オネストビー停止の謎: いま流行りの「忖度」か?

 5月の1日ころと思われるが、大型連休中にシンガポールに本社のある買い物代行サービス「オネストビー」が、日本でのサービスを停止した。英語で検索したところその数日前からシンガポールでのサービスが止まったという話もあったようだ。だが日本では、個人のブログのレベルでさえ、この話題がほとんど聞かれない。

 オネストビーは、去年の秋くらいまではせいぜい「コストコの商品が買える」という点を宣伝文句にする買い物代行サービスでしかなかったが、このところスーパーのマルエツほか、伊勢丹、東急などの百貨店、ナショナル麻布、ディーンアンドデルーカなどの個性的な品揃えの店と、次々に提携していた。

 わたしはゴールデンウィークの直前に、夏には(日持ちの意味で)買いづらくなるコストコのクロワッサンを、いまのうちに買っておくか、やめておくかと迷ったのだ。

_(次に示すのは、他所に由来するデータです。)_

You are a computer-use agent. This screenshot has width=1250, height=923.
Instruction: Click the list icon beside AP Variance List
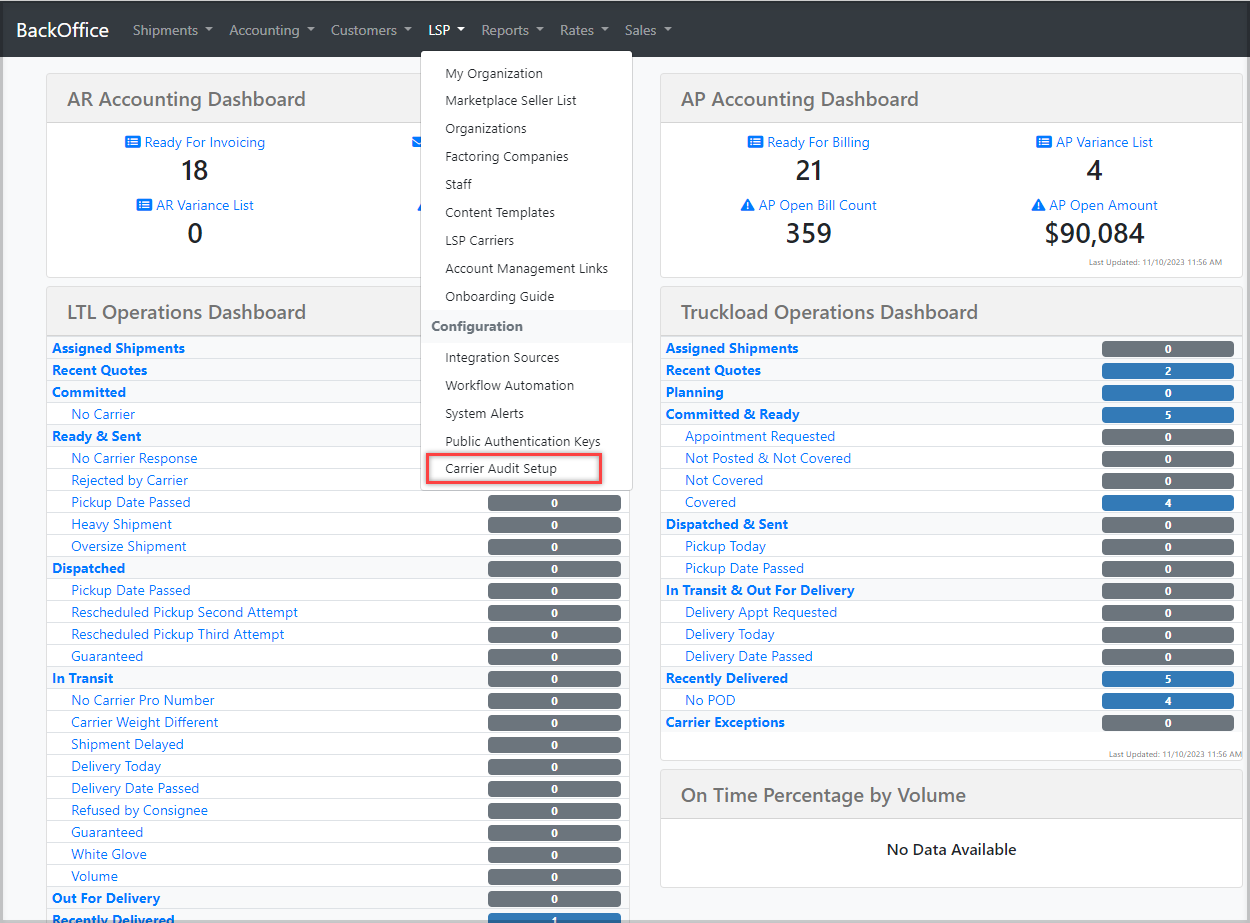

けっきょくやめて、ゴールデンウィークももうすぐ終わるというころにサイトを見にいってサービス停止を知った。

 この件、誰も騒いでいない。ネットで一部の方がツイートしていた程度だ。ニュースにもまったく引っかからない。上述の各店らは必死に自サイトからオネストビーという言葉を消して回ったらしく、まったくそんな事実はなかったかのような状況を装っている。ただしオネストビーとそれらの店が提携したというプレスリリースはネット上で読むことができるので、わたしが幻を見ていたわけではない。

 サービスを止めるのは、ああ業績が悪かったのかと思えばそれでいい。だが有名デパートほか経済メディアなどによる、この「何もなかったかのようなとぼけぶり」は、いったいなんなのか。不思議である。